Much research on nanomaterial-based catalysts has to do with maximizing the effectiveness of the catalyst coating in fuel cells. Platinum is currently the most common catalyst for this application, however, it is expensive and rare, so a lot of research has been going into maximizing the catalytic properties of other metals by shrinking them to nanoparticles in the hope that someday they will be an efficient and economic alternative to platinum. Gold nanoparticles also exhibit catalytic properties, despite the fact that bulk gold is unreactive.
Fuel cells take advantage of the reaction between hydrogen and oxygen but catalysts are needed to facilitate this reaction. Nanomaterial catalysts can be used to improve energy production. In one experiment, yttrium stabilized zirconium nanoparticles were found to increase the efficiency and reliability of a solid oxide fuel cell. Nanomaterial ruthenium/platinum catalysts could potentially be used to catalyze the purification of hydrogen for hydrogen storage. Palladium nanoparticles can be functionalized with organometallic ligands to catalyze the oxidation of CO and NO to control air pollution in the environment. Carbon nanotube supported catalysts can be used as a cathode catalytic support for fuel cells and metal nanoparticles have been used to catalyze the growth of carbon nanotubes.
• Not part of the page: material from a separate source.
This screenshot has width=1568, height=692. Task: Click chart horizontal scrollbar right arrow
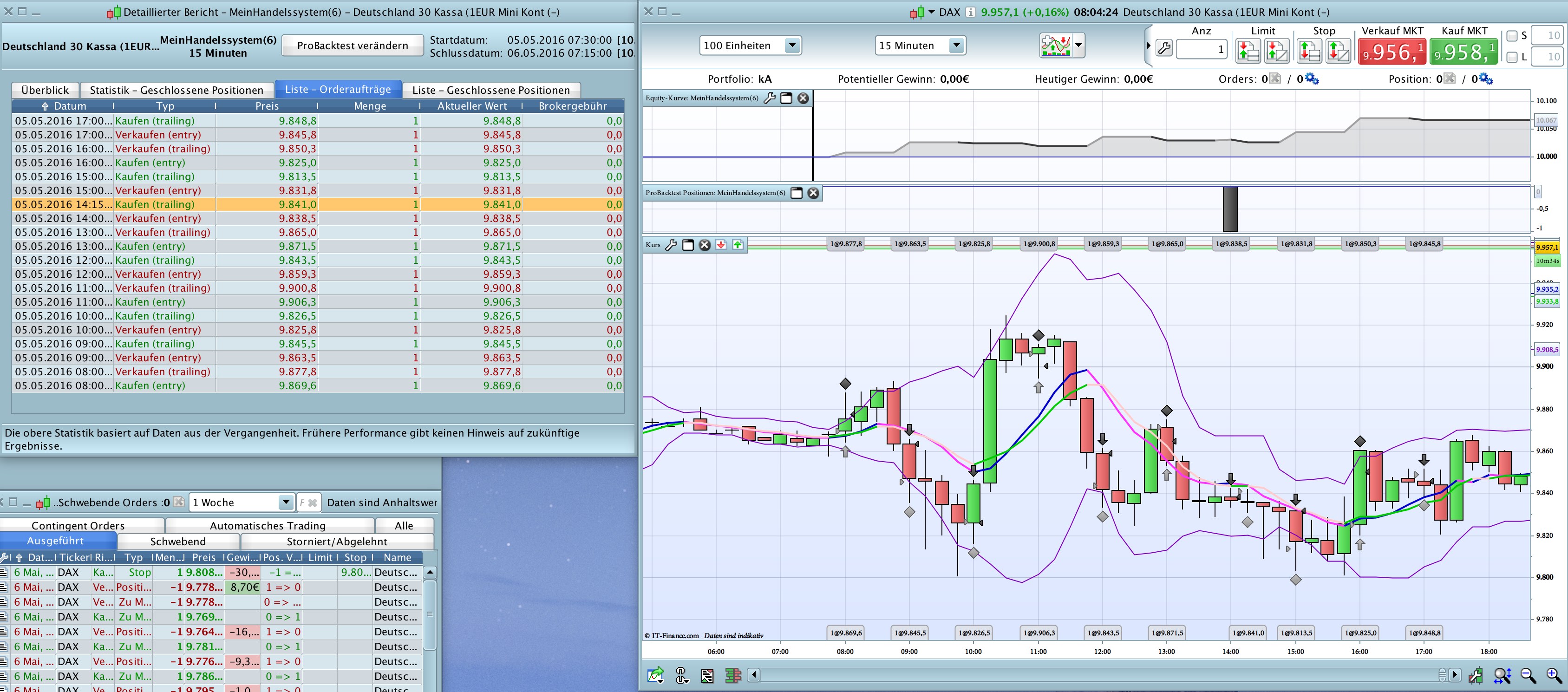[1455, 674]
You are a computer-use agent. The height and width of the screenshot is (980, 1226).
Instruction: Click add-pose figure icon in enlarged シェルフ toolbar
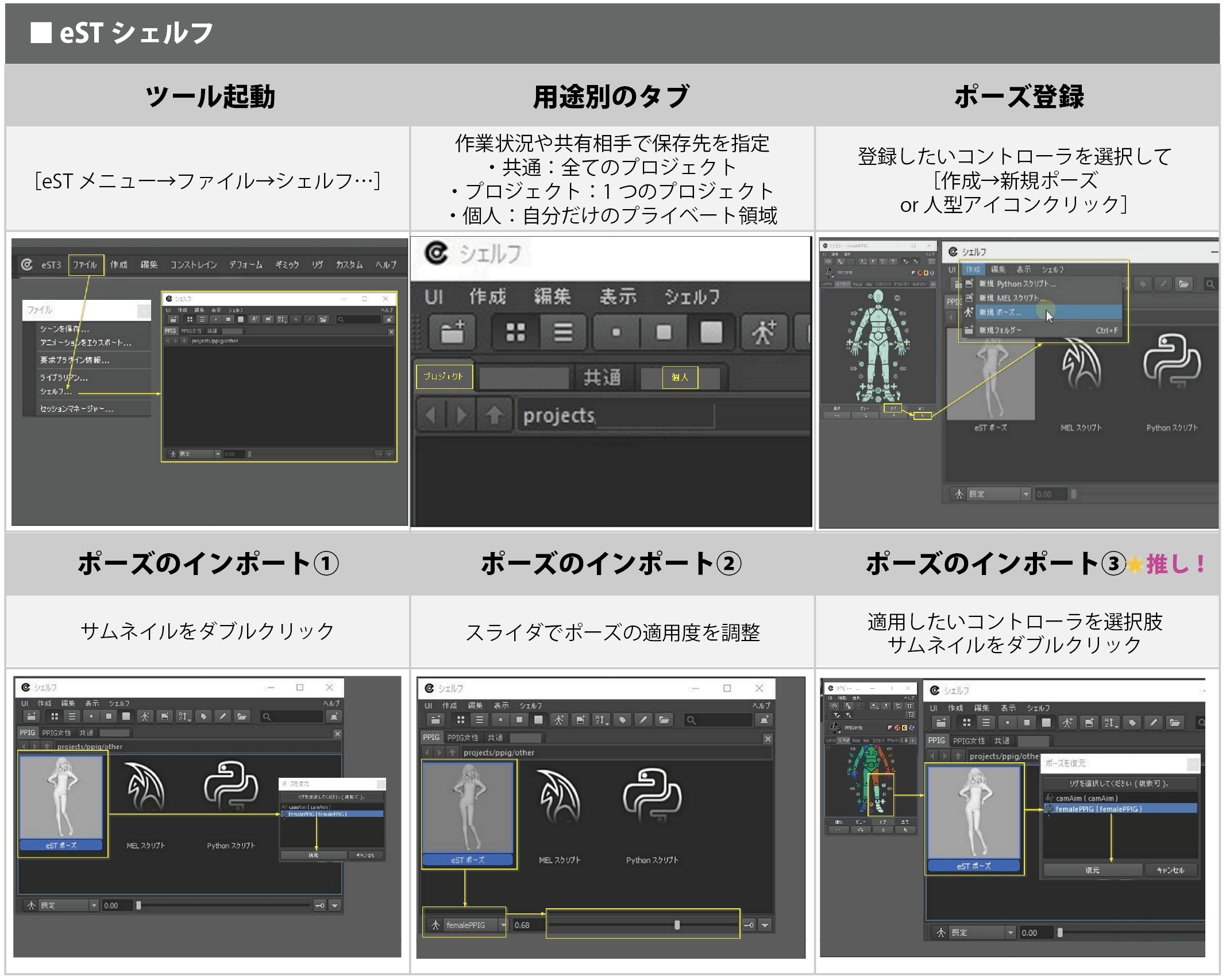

Platinum-cobalt bimetallic nanoparticles combined with carbon nanotubes are promising candidates for direct methanol fuel cells since they produce a higher stable current electrode.
In magnetic chemistry, nanoparticles can be used for catalyst support for medicinal use.
Characterization of nanoparticles
Some techniques that can be used to characterize functionalized nanomaterial catalysts include X-ray photoelectron spectroscopy, transmission electron microscopy, circular dichroism spectroscopy, nuclear magnetic resonance spectroscopy, UV-visible spectroscopy and related experiments.